Monday, April 12, 2010

What serves me?

It is commonly touted around Prescott College that if someone has enough passion and commitment, then just about any project can be implemented, supported, and activated; weaving baskets underwater to support an indigenous tribe in Sumatra; building bicycles out of old fish tanks; attempting to understand why a house fly goes backward before it goes forward when leaving a surface. We have so much support here that at times it becomes overwhelming when we notice what is possible and who believes in us enough to succeed.
I believe that rarely do we know how strong we actually are. How often do we test our boundaries in doing what we are afraid of?
After eating the first course from my March 2nd blog, I must remember to slow down and relax a little. It can be easy to see a pie and want to devour the entirety of it, especially when it is my favorite flavor - passion.
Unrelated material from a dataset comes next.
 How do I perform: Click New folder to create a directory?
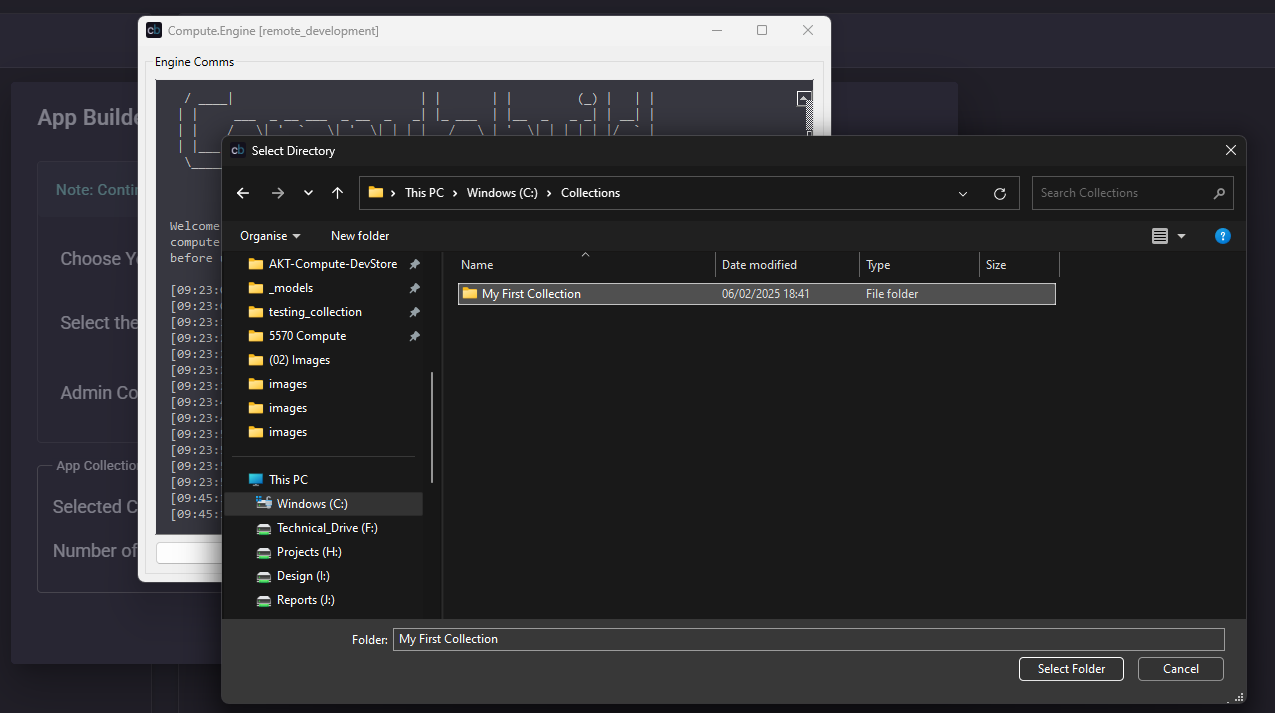pyautogui.click(x=360, y=235)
For there are many activities, workshops, and events that take place here at PC. Most recently there was a world music event last week named Porengue, it is of Brazilian, Middle-Eastern, and African influences, with sound healing didgeridoos; my calves still hurt from dancing so much. Then yesterday, I went to a grant writing workshop held by a women named Susan, who is the CEO of a Non-Profit in New York, and also the mom of a friend of mine here at the college. Today, Susan and I met for lunch and she gave me a more intense breakdown of how to write grants, and what it actually means to start a Non-Profit
Moreover, I am now part of a project called PERC, which stands for the Peer Education and Resource Center. One of PERC’s missions is empowering people to be resourceful with there current environment. Additionally, PERC is also a counseling center run by current students who, because they are peers, can in some cases relate and build a trust more powerful than a certified therapist could. In effect, this is also a practicum filled with three classes spread out over the next year, which focuses on counseling, community education events, student advocacy, leadership, and support.
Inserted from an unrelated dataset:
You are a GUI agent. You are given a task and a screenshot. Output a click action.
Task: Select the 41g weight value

Essentially, there is more to do here than anyone has time for, but when we ask the question, ‘What serves me?’ we may find an answer that moves with our personal truth.
To quote Rilke:
...I would like to beg you, as well as I can, to have patience with everything unresolved in your heart and to try to live the questions themselves as if they were locked rooms or books written in a very foreign language. Don't search for the answers, which could not be given to you now, because you would not be able to live them. And the point is to live everything. Live the questions now. Perhaps then, someday far in the future, you will gradually, without even noticing it, live your way into the answer.